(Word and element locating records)
☆ ☆ ☆ ☆ ☆ ☆ ☆

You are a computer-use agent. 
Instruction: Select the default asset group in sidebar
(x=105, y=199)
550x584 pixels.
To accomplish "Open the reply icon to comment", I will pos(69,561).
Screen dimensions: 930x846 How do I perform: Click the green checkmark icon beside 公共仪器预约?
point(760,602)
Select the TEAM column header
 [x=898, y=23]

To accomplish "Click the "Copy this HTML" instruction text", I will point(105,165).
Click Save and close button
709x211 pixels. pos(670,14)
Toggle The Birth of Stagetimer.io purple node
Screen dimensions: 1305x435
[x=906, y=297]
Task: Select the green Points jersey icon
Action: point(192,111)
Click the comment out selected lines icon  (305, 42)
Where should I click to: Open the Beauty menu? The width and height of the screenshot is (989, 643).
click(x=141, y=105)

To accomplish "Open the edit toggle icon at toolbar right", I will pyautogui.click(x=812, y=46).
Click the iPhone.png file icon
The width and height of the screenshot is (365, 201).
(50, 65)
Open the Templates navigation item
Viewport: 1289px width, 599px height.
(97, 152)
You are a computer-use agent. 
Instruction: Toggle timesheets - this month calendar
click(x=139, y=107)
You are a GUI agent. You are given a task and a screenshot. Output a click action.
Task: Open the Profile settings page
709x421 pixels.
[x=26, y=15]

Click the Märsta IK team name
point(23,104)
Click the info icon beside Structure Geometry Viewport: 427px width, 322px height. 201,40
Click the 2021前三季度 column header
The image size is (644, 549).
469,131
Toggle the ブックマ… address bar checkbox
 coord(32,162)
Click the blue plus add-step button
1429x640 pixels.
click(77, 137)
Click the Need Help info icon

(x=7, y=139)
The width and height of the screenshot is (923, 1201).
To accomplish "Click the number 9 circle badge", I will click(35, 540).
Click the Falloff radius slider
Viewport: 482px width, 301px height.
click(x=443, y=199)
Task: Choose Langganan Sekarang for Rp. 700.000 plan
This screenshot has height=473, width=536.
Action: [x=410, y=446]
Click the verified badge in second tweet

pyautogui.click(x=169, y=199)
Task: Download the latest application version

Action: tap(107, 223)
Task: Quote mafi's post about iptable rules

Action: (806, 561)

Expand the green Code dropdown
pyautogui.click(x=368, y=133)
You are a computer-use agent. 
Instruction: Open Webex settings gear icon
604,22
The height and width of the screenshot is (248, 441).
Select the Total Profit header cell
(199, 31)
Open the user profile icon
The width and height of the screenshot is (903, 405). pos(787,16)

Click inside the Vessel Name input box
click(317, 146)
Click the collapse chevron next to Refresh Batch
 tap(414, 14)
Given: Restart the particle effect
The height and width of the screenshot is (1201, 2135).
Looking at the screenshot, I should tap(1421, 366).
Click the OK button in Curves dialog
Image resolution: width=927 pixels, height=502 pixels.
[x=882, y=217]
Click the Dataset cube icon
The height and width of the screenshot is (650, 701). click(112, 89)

☆ ☆ ☆ ☆ ☆ ☆ ☆

## GIVEN PROBLEM
Lay out every line of the records above as a numbered list, leaving out the blank lines.

## COMPLETE OUTPUT
1. You are a computer-use agent. 
2. Instruction: Select the default asset group in sidebar
3. (x=105, y=199)
4. 550x584 pixels.
5. To accomplish "Open the reply icon to comment", I will pos(69,561).
6. Screen dimensions: 930x846 How do I perform: Click the green checkmark icon beside 公共仪器预约?
7. point(760,602)
8. Select the TEAM column header
9.  [x=898, y=23]
10. To accomplish "Click the "Copy this HTML" instruction text", I will point(105,165).
11. Click Save and close button
12. 709x211 pixels. pos(670,14)
13. Toggle The Birth of Stagetimer.io purple node
14. Screen dimensions: 1305x435
15. [x=906, y=297]
16. Task: Select the green Points jersey icon
17. Action: point(192,111)
18. Click the comment out selected lines icon  (305, 42)
19. Where should I click to: Open the Beauty menu? The width and height of the screenshot is (989, 643).
20. click(x=141, y=105)
21. To accomplish "Open the edit toggle icon at toolbar right", I will pyautogui.click(x=812, y=46).
22. Click the iPhone.png file icon
23. The width and height of the screenshot is (365, 201).
24. (50, 65)
25. Open the Templates navigation item
26. Viewport: 1289px width, 599px height.
27. (97, 152)
28. You are a computer-use agent. 
29. Instruction: Toggle timesheets - this month calendar
30. click(x=139, y=107)
31. You are a GUI agent. You are given a task and a screenshot. Output a click action.
32. Task: Open the Profile settings page
33. 709x421 pixels.
34. [x=26, y=15]
35. Click the Märsta IK team name
36. point(23,104)
37. Click the info icon beside Structure Geometry Viewport: 427px width, 322px height. 201,40
38. Click the 2021前三季度 column header
39. The image size is (644, 549).
40. 469,131
41. Toggle the ブックマ… address bar checkbox
42.  coord(32,162)
43. Click the blue plus add-step button
44. 1429x640 pixels.
45. click(77, 137)
46. Click the Need Help info icon
47. (x=7, y=139)
48. The width and height of the screenshot is (923, 1201).
49. To accomplish "Click the number 9 circle badge", I will click(35, 540).
50. Click the Falloff radius slider
51. Viewport: 482px width, 301px height.
52. click(x=443, y=199)
53. Task: Choose Langganan Sekarang for Rp. 700.000 plan
54. This screenshot has height=473, width=536.
55. Action: [x=410, y=446]
56. Click the verified badge in second tweet
57. pyautogui.click(x=169, y=199)
58. Task: Download the latest application version
59. Action: tap(107, 223)
60. Task: Quote mafi's post about iptable rules
61. Action: (806, 561)
62. Expand the green Code dropdown
63. pyautogui.click(x=368, y=133)
64. You are a computer-use agent. 
65. Instruction: Open Webex settings gear icon
66. 604,22
67. The height and width of the screenshot is (248, 441).
68. Select the Total Profit header cell
69. (199, 31)
70. Open the user profile icon
71. The width and height of the screenshot is (903, 405). pos(787,16)
72. Click inside the Vessel Name input box
73. click(317, 146)
74. Click the collapse chevron next to Refresh Batch
75.  tap(414, 14)
76. Given: Restart the particle effect
77. The height and width of the screenshot is (1201, 2135).
78. Looking at the screenshot, I should tap(1421, 366).
79. Click the OK button in Curves dialog
80. Image resolution: width=927 pixels, height=502 pixels.
81. [x=882, y=217]
82. Click the Dataset cube icon
83. The height and width of the screenshot is (650, 701). click(112, 89)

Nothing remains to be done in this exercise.